In January 2019, the UN Special Rapporteurs on the right to freedom of opinion and expression, the situation of human rights defenders and the rights to freedom of peaceful assembly and association issued a joint statement expressing concern that the conviction was “clearly neither a necessary nor a proportional response to the actions of Jolovan Wham.” The Special Rapporteurs noted that the action had wrongly targeted the “legitimate exercise of the right to freedom of expression and freedom of peaceful assembly in Singapore.”

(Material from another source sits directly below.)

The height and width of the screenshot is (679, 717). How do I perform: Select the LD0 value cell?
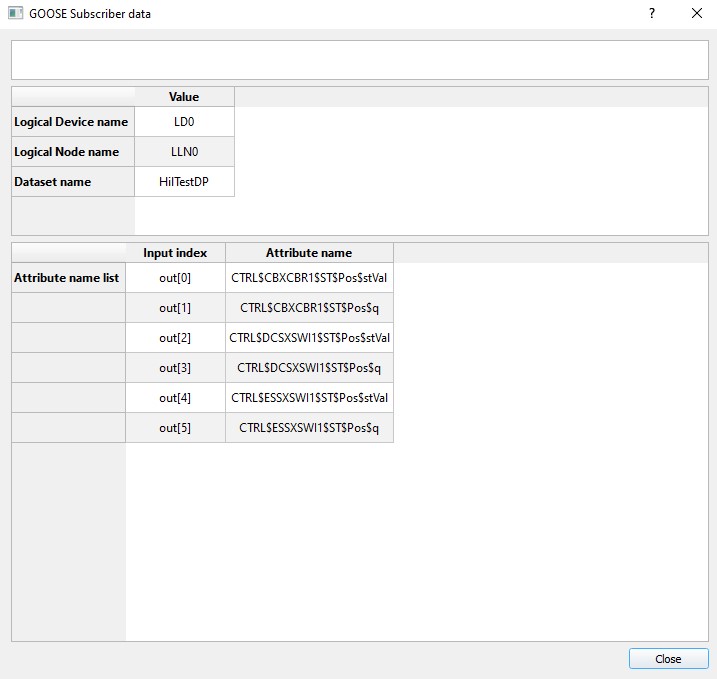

“The conviction and imprisonment of Wham marks a continued trend of abuse of poorly conceived laws to limit free expression, association and peaceful assembly in Singapore and harass individuals who seek to bring human rights violations to light in the country,” said Seiderman.
The ICJ calls on Singapore’s legislators also to act to amend other non-human rights compliant laws, including the Protection from Online Falsehoods and Manipulation Act (POFMA), Administration of Justice (Protection) Act (AJPA), and criminal defamation provisions under its Penal Code.

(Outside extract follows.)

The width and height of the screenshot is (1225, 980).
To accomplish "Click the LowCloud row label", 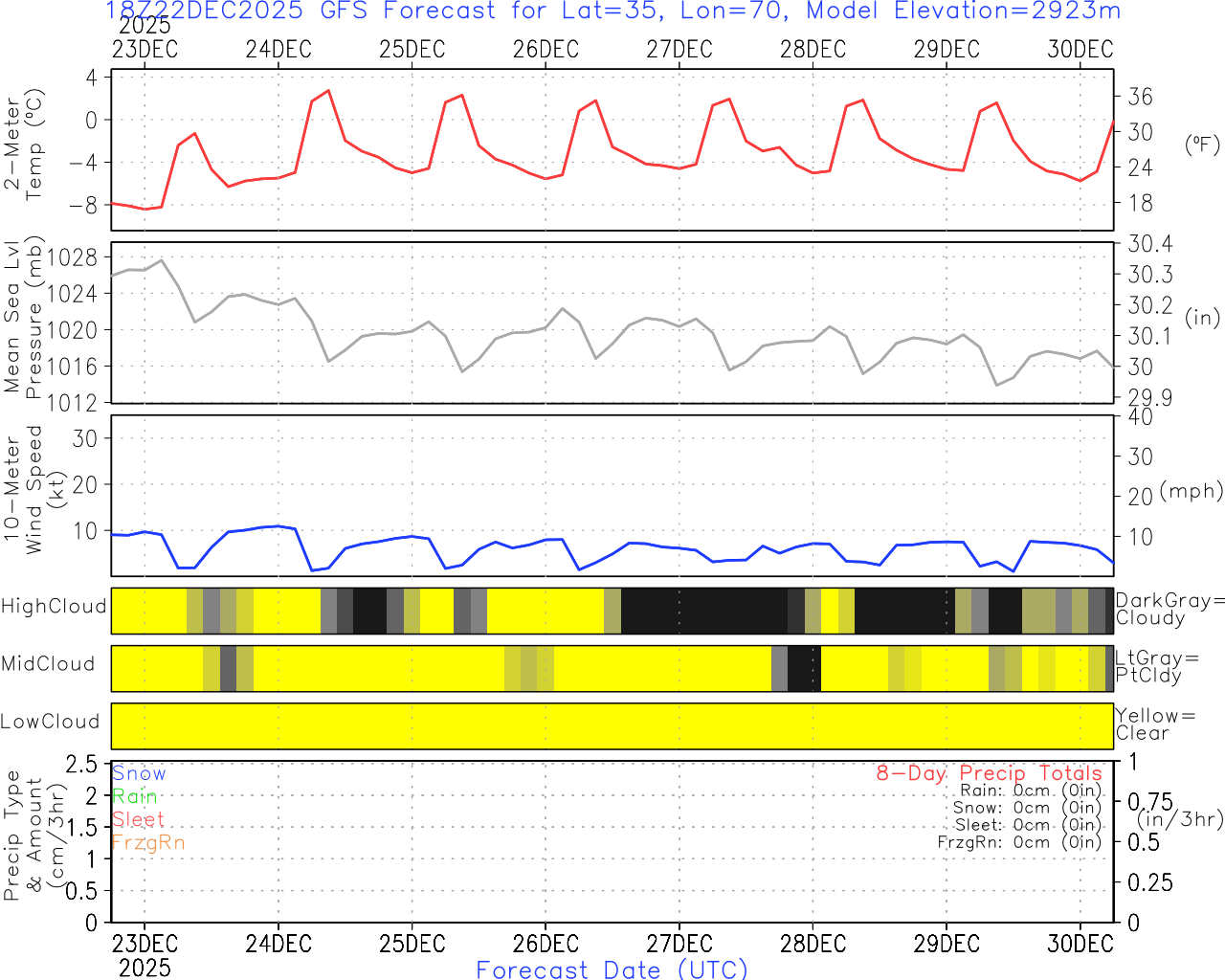I will (50, 723).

Wham was previously convicted in 2018 under the AJPA for alleged contempt of court following a comment on Facebook that “Malaysian judges are more independent than Singapore’s in cases with political implications”. He currently has active charges under the POA relating to the organizing of a vigil for a death row inmate and the holding of a silent protest on an MRT train and is being investigated under the POA for holding signs silently in solidarity with other activists.
In a 2019 regional report, the ICJ found that in Singapore, non-human rights compliant provisions in POFMA, AJPA and other contempt of court provisions, civil and criminal defamation laws have been used to curtail freedom of expression and information online.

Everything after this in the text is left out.